_Data_
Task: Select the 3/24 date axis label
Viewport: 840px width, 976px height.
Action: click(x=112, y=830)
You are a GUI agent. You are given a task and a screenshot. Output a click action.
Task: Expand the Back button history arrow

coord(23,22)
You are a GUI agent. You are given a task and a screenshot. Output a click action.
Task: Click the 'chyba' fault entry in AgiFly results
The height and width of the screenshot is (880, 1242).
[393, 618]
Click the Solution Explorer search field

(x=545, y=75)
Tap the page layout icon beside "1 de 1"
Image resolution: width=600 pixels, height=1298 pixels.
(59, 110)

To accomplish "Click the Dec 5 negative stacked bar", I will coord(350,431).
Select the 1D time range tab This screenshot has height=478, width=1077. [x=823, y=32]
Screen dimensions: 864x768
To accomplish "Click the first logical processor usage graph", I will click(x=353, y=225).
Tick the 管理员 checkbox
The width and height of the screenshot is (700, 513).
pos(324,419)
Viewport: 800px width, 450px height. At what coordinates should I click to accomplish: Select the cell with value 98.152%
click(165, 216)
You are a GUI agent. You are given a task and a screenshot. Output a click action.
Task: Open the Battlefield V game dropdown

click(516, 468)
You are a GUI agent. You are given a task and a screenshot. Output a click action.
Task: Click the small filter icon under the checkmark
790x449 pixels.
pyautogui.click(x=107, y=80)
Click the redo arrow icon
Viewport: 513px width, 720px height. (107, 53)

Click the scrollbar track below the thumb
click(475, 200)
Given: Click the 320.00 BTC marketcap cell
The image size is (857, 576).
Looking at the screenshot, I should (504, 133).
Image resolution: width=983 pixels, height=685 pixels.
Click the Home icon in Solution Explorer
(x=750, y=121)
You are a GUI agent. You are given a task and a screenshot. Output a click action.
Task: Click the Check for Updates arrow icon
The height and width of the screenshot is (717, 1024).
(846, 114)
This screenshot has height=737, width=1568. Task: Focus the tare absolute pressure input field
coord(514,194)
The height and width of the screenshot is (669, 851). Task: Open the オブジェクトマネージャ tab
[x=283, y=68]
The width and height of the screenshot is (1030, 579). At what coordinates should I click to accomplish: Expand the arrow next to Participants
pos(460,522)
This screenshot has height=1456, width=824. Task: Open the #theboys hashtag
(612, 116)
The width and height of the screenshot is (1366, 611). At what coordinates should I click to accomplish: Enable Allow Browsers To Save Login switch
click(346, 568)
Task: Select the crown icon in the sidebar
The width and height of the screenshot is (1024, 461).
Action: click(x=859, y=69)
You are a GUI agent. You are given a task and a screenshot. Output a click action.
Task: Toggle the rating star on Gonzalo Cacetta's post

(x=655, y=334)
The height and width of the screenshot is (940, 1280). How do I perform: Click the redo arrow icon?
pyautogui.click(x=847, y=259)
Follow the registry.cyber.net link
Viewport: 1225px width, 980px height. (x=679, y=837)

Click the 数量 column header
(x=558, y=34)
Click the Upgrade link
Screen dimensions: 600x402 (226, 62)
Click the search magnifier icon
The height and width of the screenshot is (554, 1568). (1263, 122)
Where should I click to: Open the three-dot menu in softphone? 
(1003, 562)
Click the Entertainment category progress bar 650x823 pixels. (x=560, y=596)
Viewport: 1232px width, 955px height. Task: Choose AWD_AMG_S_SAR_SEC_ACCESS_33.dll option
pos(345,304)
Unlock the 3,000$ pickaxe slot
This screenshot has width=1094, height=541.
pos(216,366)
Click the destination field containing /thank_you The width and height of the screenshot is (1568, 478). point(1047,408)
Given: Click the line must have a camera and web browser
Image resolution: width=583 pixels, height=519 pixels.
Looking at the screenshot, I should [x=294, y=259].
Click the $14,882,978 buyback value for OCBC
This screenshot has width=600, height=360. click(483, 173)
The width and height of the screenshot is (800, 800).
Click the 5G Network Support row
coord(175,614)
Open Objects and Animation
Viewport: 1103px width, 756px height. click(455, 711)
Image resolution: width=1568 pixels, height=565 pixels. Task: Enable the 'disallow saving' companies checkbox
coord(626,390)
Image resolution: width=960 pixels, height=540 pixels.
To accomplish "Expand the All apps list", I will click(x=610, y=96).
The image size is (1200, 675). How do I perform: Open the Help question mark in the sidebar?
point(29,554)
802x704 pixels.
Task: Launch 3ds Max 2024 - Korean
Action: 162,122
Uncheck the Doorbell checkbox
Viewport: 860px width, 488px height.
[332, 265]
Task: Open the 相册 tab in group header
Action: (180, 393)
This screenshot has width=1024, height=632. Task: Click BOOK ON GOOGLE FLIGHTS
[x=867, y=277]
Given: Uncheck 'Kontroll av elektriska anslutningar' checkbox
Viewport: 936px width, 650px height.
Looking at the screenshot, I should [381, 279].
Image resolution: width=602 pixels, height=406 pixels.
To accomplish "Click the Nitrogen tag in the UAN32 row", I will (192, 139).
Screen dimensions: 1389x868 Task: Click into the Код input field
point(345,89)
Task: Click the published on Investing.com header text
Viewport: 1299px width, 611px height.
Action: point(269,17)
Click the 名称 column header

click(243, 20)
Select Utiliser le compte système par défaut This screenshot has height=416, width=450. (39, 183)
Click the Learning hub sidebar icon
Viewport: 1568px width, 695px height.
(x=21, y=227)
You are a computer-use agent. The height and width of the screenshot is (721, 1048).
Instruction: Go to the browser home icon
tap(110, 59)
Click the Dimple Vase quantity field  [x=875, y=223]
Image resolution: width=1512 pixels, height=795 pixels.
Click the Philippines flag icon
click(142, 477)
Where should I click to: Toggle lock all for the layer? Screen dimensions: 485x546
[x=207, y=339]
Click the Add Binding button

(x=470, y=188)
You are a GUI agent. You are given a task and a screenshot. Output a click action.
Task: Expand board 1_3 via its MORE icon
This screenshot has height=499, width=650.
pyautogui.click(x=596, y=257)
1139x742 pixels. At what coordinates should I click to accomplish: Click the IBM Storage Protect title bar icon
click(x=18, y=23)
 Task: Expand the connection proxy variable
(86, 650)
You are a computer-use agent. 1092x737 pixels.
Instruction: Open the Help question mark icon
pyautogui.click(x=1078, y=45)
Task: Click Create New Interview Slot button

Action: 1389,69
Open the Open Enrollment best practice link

_What the task requires_
The answer must be the full listing, returned exactly as given.

_Answer for the task_
Task: Select the 3/24 date axis label
Viewport: 840px width, 976px height.
Action: click(x=112, y=830)
You are a GUI agent. You are given a task and a screenshot. Output a click action.
Task: Expand the Back button history arrow

coord(23,22)
You are a GUI agent. You are given a task and a screenshot. Output a click action.
Task: Click the 'chyba' fault entry in AgiFly results
The height and width of the screenshot is (880, 1242).
[393, 618]
Click the Solution Explorer search field

(x=545, y=75)
Tap the page layout icon beside "1 de 1"
Image resolution: width=600 pixels, height=1298 pixels.
(59, 110)

To accomplish "Click the Dec 5 negative stacked bar", I will coord(350,431).
Select the 1D time range tab This screenshot has height=478, width=1077. [x=823, y=32]
Screen dimensions: 864x768
To accomplish "Click the first logical processor usage graph", I will click(x=353, y=225).
Tick the 管理员 checkbox
The width and height of the screenshot is (700, 513).
pos(324,419)
Viewport: 800px width, 450px height. At what coordinates should I click to accomplish: Select the cell with value 98.152%
click(165, 216)
You are a GUI agent. You are given a task and a screenshot. Output a click action.
Task: Open the Battlefield V game dropdown

click(516, 468)
You are a GUI agent. You are given a task and a screenshot. Output a click action.
Task: Click the small filter icon under the checkmark
790x449 pixels.
pyautogui.click(x=107, y=80)
Click the redo arrow icon
Viewport: 513px width, 720px height. (107, 53)

Click the scrollbar track below the thumb
click(475, 200)
Given: Click the 320.00 BTC marketcap cell
The image size is (857, 576).
Looking at the screenshot, I should (504, 133).
Image resolution: width=983 pixels, height=685 pixels.
Click the Home icon in Solution Explorer
(x=750, y=121)
You are a GUI agent. You are given a task and a screenshot. Output a click action.
Task: Click the Check for Updates arrow icon
The height and width of the screenshot is (717, 1024).
(846, 114)
This screenshot has height=737, width=1568. Task: Focus the tare absolute pressure input field
coord(514,194)
The height and width of the screenshot is (669, 851). Task: Open the オブジェクトマネージャ tab
[x=283, y=68]
The width and height of the screenshot is (1030, 579). At what coordinates should I click to accomplish: Expand the arrow next to Participants
pos(460,522)
This screenshot has height=1456, width=824. Task: Open the #theboys hashtag
(612, 116)
The width and height of the screenshot is (1366, 611). At what coordinates should I click to accomplish: Enable Allow Browsers To Save Login switch
click(346, 568)
Task: Select the crown icon in the sidebar
The width and height of the screenshot is (1024, 461).
Action: click(x=859, y=69)
You are a GUI agent. You are given a task and a screenshot. Output a click action.
Task: Toggle the rating star on Gonzalo Cacetta's post

(x=655, y=334)
The height and width of the screenshot is (940, 1280). How do I perform: Click the redo arrow icon?
pyautogui.click(x=847, y=259)
Follow the registry.cyber.net link
Viewport: 1225px width, 980px height. (x=679, y=837)

Click the 数量 column header
(x=558, y=34)
Click the Upgrade link
Screen dimensions: 600x402 (226, 62)
Click the search magnifier icon
The height and width of the screenshot is (554, 1568). (1263, 122)
Where should I click to: Open the three-dot menu in softphone? 
(1003, 562)
Click the Entertainment category progress bar 650x823 pixels. (x=560, y=596)
Viewport: 1232px width, 955px height. Task: Choose AWD_AMG_S_SAR_SEC_ACCESS_33.dll option
pos(345,304)
Unlock the 3,000$ pickaxe slot
This screenshot has width=1094, height=541.
pos(216,366)
Click the destination field containing /thank_you The width and height of the screenshot is (1568, 478). point(1047,408)
Given: Click the line must have a camera and web browser
Image resolution: width=583 pixels, height=519 pixels.
Looking at the screenshot, I should [x=294, y=259].
Click the $14,882,978 buyback value for OCBC
This screenshot has width=600, height=360. click(483, 173)
The width and height of the screenshot is (800, 800).
Click the 5G Network Support row
coord(175,614)
Open Objects and Animation
Viewport: 1103px width, 756px height. click(455, 711)
Image resolution: width=1568 pixels, height=565 pixels. Task: Enable the 'disallow saving' companies checkbox
coord(626,390)
Image resolution: width=960 pixels, height=540 pixels.
To accomplish "Expand the All apps list", I will click(x=610, y=96).
The image size is (1200, 675). How do I perform: Open the Help question mark in the sidebar?
point(29,554)
802x704 pixels.
Task: Launch 3ds Max 2024 - Korean
Action: 162,122
Uncheck the Doorbell checkbox
Viewport: 860px width, 488px height.
[332, 265]
Task: Open the 相册 tab in group header
Action: (180, 393)
This screenshot has width=1024, height=632. Task: Click BOOK ON GOOGLE FLIGHTS
[x=867, y=277]
Given: Uncheck 'Kontroll av elektriska anslutningar' checkbox
Viewport: 936px width, 650px height.
Looking at the screenshot, I should [381, 279].
Image resolution: width=602 pixels, height=406 pixels.
To accomplish "Click the Nitrogen tag in the UAN32 row", I will (192, 139).
Screen dimensions: 1389x868 Task: Click into the Код input field
point(345,89)
Task: Click the published on Investing.com header text
Viewport: 1299px width, 611px height.
Action: point(269,17)
Click the 名称 column header

click(243, 20)
Select Utiliser le compte système par défaut This screenshot has height=416, width=450. (39, 183)
Click the Learning hub sidebar icon
Viewport: 1568px width, 695px height.
(x=21, y=227)
You are a computer-use agent. The height and width of the screenshot is (721, 1048).
Instruction: Go to the browser home icon
tap(110, 59)
Click the Dimple Vase quantity field  [x=875, y=223]
Image resolution: width=1512 pixels, height=795 pixels.
Click the Philippines flag icon
click(142, 477)
Where should I click to: Toggle lock all for the layer? Screen dimensions: 485x546
[x=207, y=339]
Click the Add Binding button

(x=470, y=188)
You are a GUI agent. You are given a task and a screenshot. Output a click action.
Task: Expand board 1_3 via its MORE icon
This screenshot has height=499, width=650.
pyautogui.click(x=596, y=257)
1139x742 pixels. At what coordinates should I click to accomplish: Click the IBM Storage Protect title bar icon
click(x=18, y=23)
 Task: Expand the connection proxy variable
(86, 650)
You are a computer-use agent. 1092x737 pixels.
Instruction: Open the Help question mark icon
pyautogui.click(x=1078, y=45)
Task: Click Create New Interview Slot button

Action: 1389,69
Open the Open Enrollment best practice link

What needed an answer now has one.